[Supplied records]

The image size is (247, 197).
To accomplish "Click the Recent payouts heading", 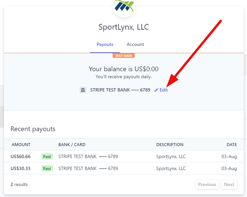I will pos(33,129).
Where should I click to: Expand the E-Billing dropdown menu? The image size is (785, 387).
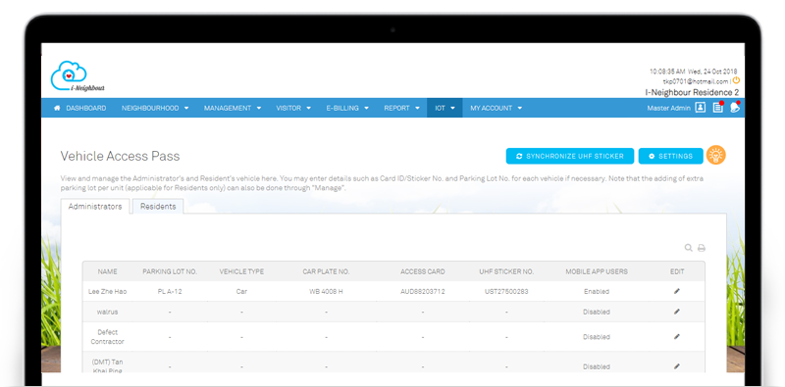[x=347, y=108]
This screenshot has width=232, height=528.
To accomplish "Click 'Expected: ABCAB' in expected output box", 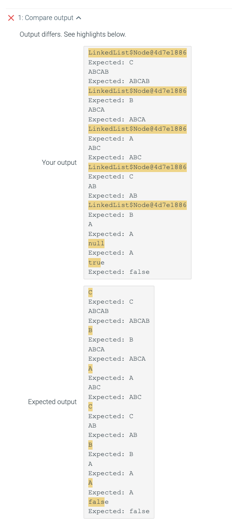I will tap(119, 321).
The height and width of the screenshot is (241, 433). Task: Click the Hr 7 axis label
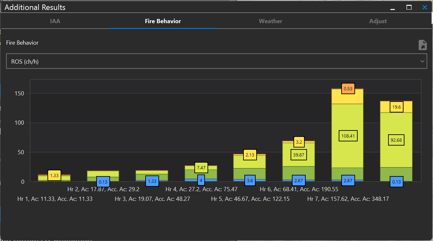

[/Supplied records]

- What is required -
Going through the listing above, tally the lines that contain the word "screenshot" and state the total alone.

- Task result -
2